Analyzing a specific function

Question

I was trying to solve a proving question and I finally arrived at this step where I am stuck. The statement is proved if there exists infinitely many ordered pairs $x_a$ and $x_b$ such that: $$(x_a-x_b)^2+(\sqrt{1-x_a^2}-\sqrt{1-x_b^2})^2=\frac{p^2}{q^2}$$ Where $p$ and $q$ are natural numbers and $x_a,x_b\in[-1,1]$. How would you go on to prove such a fact?

Answer 1

(I answered approximately the same as the first paragraph to a similar question you asked yesterday)

Clearly the LHS attains an infinite amount of real values, as $x_a$ and $x_b$ can attain any real value from −1 to 1. Because the LHS is continuous and we know that the rationals are dense in the reals, we can say that the LHS attains infinitely many rational values. Because there are obviously infinitely many perfect squares we then know that the LHS attains infinitely many square rationals(or whatever the term is). So, we have that your statement is true.

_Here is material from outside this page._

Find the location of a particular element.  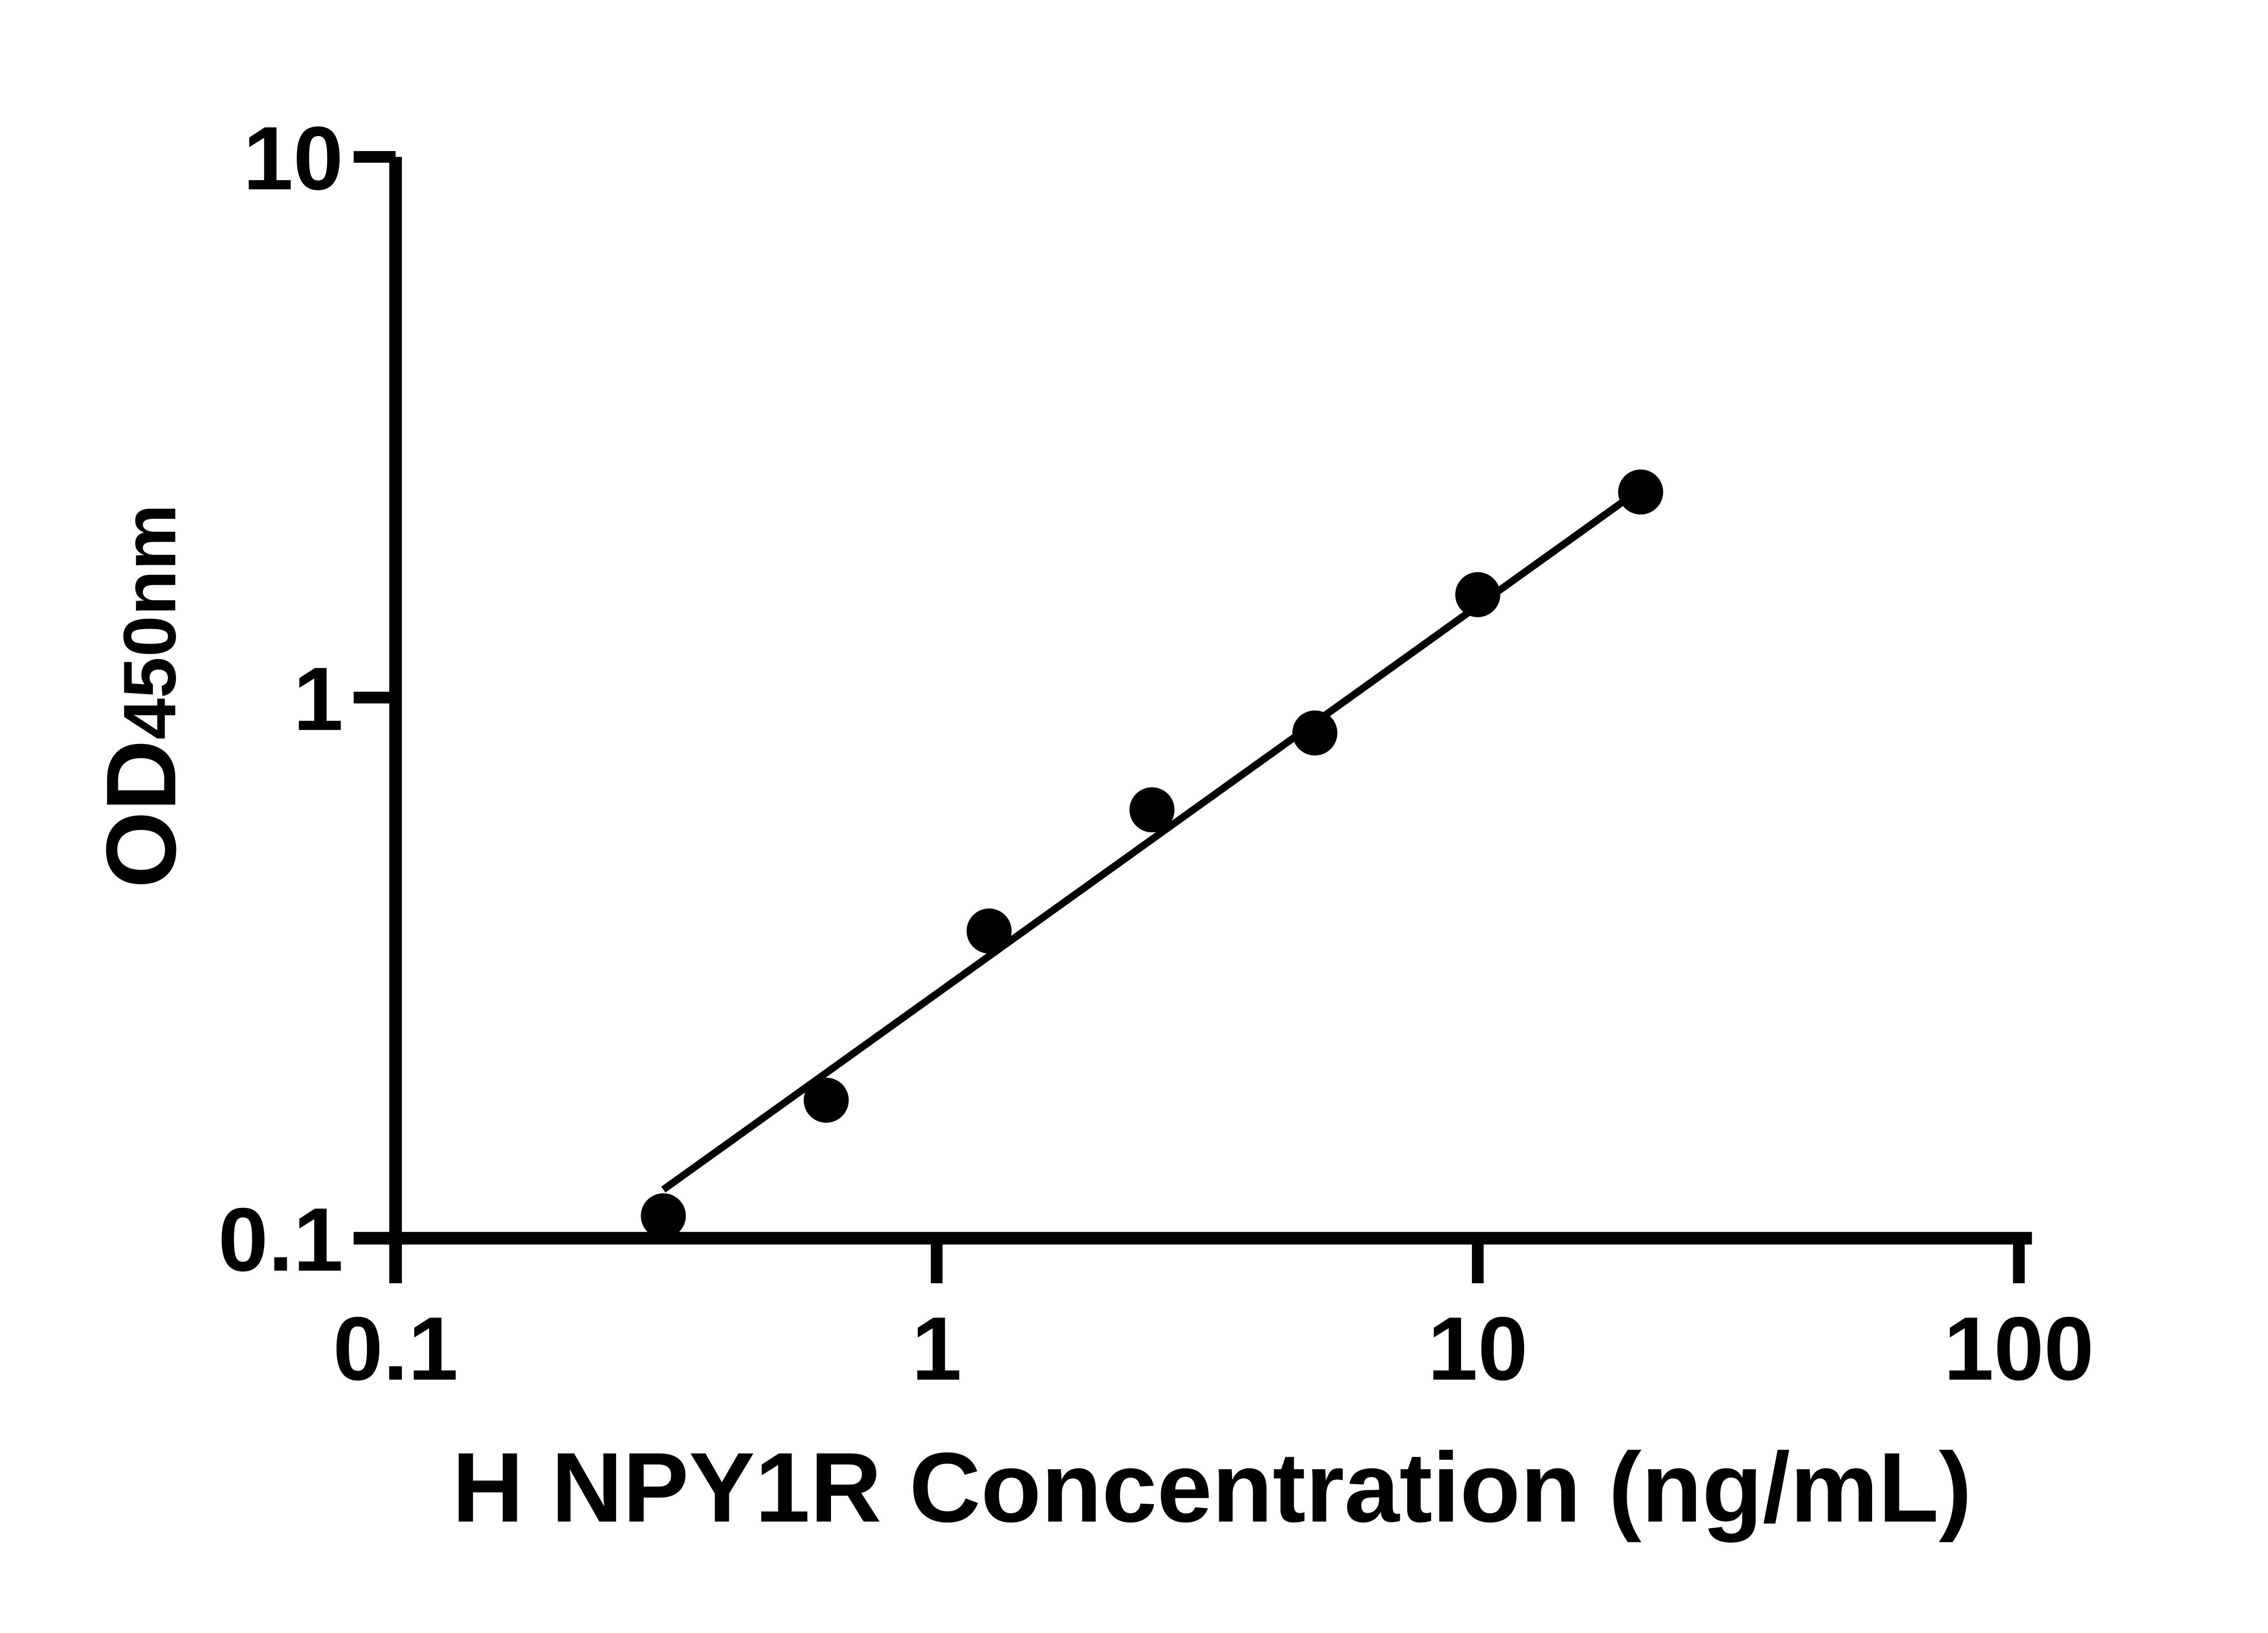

This may feel somewhat unsatisfying, so here's a different approach to your original question you posted in the comments about infinite points on the unit circle.

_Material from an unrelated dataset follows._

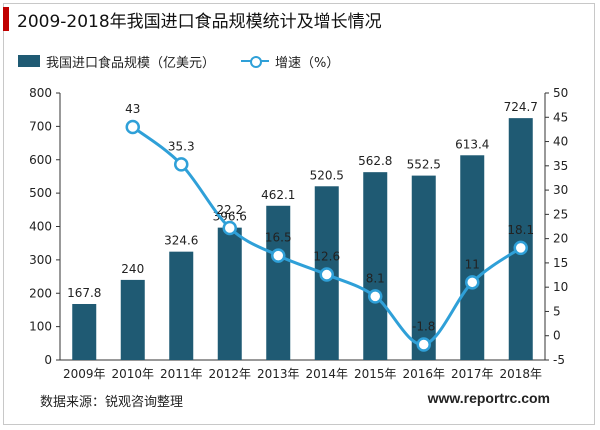 The width and height of the screenshot is (600, 430). What do you see at coordinates (521, 107) in the screenshot?
I see `bar-value-label: 724.7` at bounding box center [521, 107].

First, let one of the points be $(1, 0)$ and let the other point be $(a, b)$. We can say this because if this is not the case, we can "rotate" the unit circle along with the points until one of them ends up at $(1, 0)$. This will preserve the distance. Anyway, because $(a, b)$ lies on the unit circle, we have that: $$a^2+b^2=1$$ $$b^2=1-a^2$$ $$b=\sqrt{1-a^2}$$ Here, we take the positive square root, so we assume the point not at $(1, 0)$ is above the x-axis. We can assume this because if it is not the case, we just reflect this point over the x-axis(it will still be on the unit circle). This will preserve the distance between that point and $(1, 0)$. So, the distance between the two points is: $$\sqrt{(1-a)^2 + (0 - \sqrt{1-a^2})^2}=$$ $$\sqrt{a^2-2a+1 + 1 - a^2}=$$ $$\sqrt{2-2a}$$

Now, we can let the distance be $\frac{p}{q}$. So, we have that: $$\sqrt{2-2a}=\frac{p}{q}$$ $$2-2a=\frac{p^2}{q^2}$$ $$1-a=\frac{p^2}{2q^2}$$ $$a = 1 - \frac{p^2}{2q^2}$$

Then, we have that $b=\sqrt{1-a^2}$, so $$b=\sqrt{1-(1-\frac{p^2}{2q^2})^2}$$ $$b=\sqrt{1-(\frac{p^4}{4q^4} - \frac{p^2}{q^2} + 1)}$$ $$b=\sqrt{\frac{p^2}{q^2} - \frac{p^4}{4q^4}}$$ $$b=\frac{p}{q} \sqrt{1-\frac{p^2}{4q^2}}$$

Now, we know that for any rational distance $\frac{p}{q} \leq 2$ there is a pair of points $(1, 0)$ and $(1 - \frac{p^2}{2q^2}, \frac{p}{q} \sqrt{1-\frac{p^2}{4q^2}})$ such that the distance between them is $\frac{p}{q}$. Because there are infinitely many rationals, there are infinitely many points on the unit circle such that the distance between any two of them is a rational number, and hence your statement is true.

Note: By un-rotating(remember we rotated one of the points to $(1, 0)$ earlier) our pair of points we found around the unit circle, we can get infinitely many points for a single rational distance. This should make some sense.